**Text extract:**
%%

Vidas: Hi guys, this is Vidas.
Ausra: And Ausra.
V: We’re starting Episode No. 160 of #AskVidasAndAusra podcast. This question was sent by John, and he writes:
Hi Vidas and Ausra,
How are you today?
I am quite excited I have almost finalised my program for April 7th and I am designing a poster/invite for the recital.
I wanted to ask a few questions:
1) is this score attached the correct one for the Lithuanian national anthem? I'm trying to learn some basics about your country. Does the piece end at the end of the score or does it repeat some of the phrases?
2) Could you please send me some photos of the stop jams on the St John's organ so I can be more familiar with the layout?
3) Does the St John's organ have a balanced swell pedal on the swell division or is it a trigger lever pedal off to the right hand side of the pedalboard?
4) How heavy is the mechanical action, I remember one of your podcasts was with an American organist and he said it was the heaviest he'd played.
So, how are you today, Ausra?
A: I’m fine.
V: What does that mean?
A: I just feel fine.
V: Do you feel better than yesterday?

%%

**Written request 1:** Could you rewrite the listing between the line holding "You are a computer-use agent." and the end of the listing, inclusive, changing "Clockwise" to "Counterclockwise" and keeping everything else the same? Leave the pictures out.

**Listing:**
%%

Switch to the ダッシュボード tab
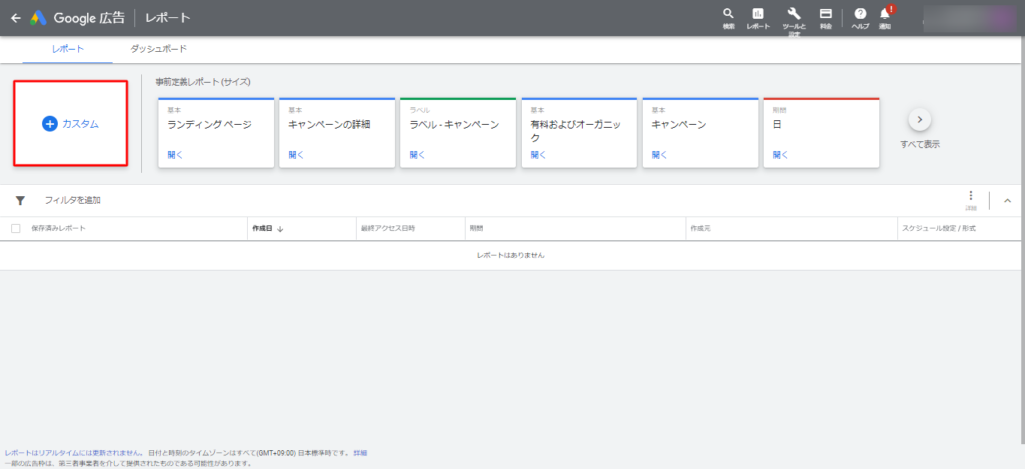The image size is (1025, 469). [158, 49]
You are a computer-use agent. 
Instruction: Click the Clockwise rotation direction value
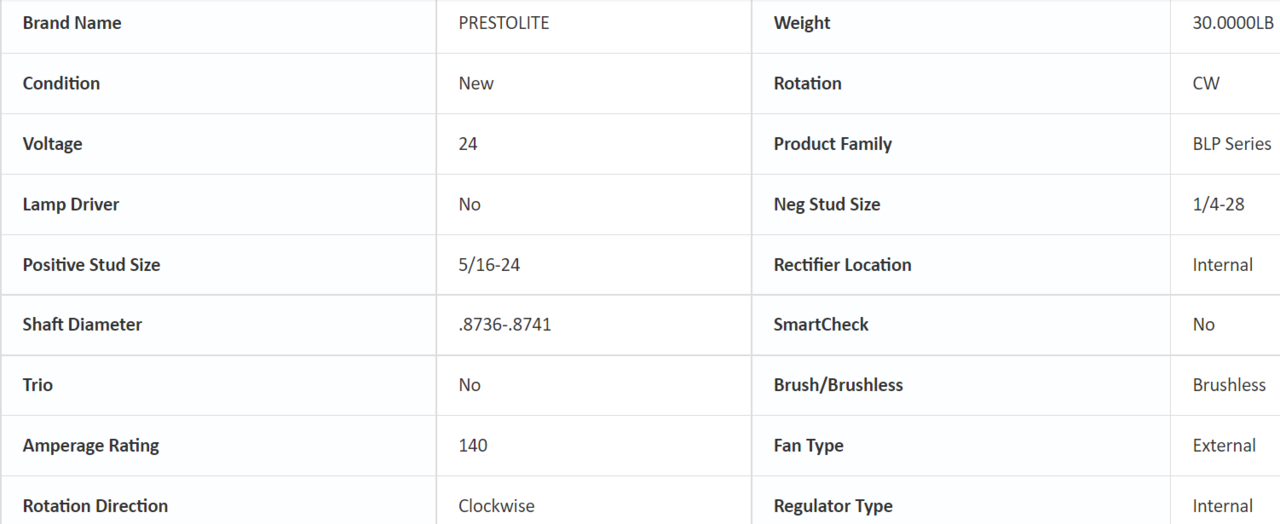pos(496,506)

%%

**Written request 2:** How does the podcast transcript continue after its last line? Write the next part.

**Final result 1:**
You are a computer-use agent. 
Instruction: Click the Counterclockwise rotation direction value
pos(496,506)

**Final result 2:**
A: Well, yes, I feel better. Because today is Saturday, and I don’t have to teach classes, so I’m very happy.
V: Exactly. Yesterday was quite a strenuous day for you, right? You played for diploma ceremonies.
A: Yes. And because I had to go to that ceremony right after five classes that I taught in school. It was a very busy and stressful day.
V: Yeah. We have to think about our planning for the upcoming Bach’s birthday recital, which also will be in the evening of Friday.
A: Yes, it will be hard, actually, to play a recital after a working day.
V: So, John writes those questions because he is coming to play a recital at St. John’s in April.
A: Yes, in April. I’m looking forward to finally meeting him in person!
V: Exactly. So this is really exciting. And we feel that we know him and his family well through, what, six years of interaction?
V: But never having actually, physically, met him.
V: So that will be the first time. We spoke with him on the podcast--at least I did--but, of course, we both read his emails and feedback he sends frequently. So we feel like we’re very much connected to his experience in Australia.
A: That’s true. So now, let’s help John to get an impression about what our organ is, and how he needs to prepare for his recital.
A: So, maybe we first will talk about the action.
V: Yes. But before that, he also asked you--or asked us--“Could you please send me some photos of the stop specification of the St. John’s organ, so that I can be more familiar with the layout.” Of course we can do that. The layout is very simple, if we can just say a few words, right, off the top of our heads. When you sit on the organ bench, you face the music rack; what do you see to the right hand side, Ausra? And to the left hand side?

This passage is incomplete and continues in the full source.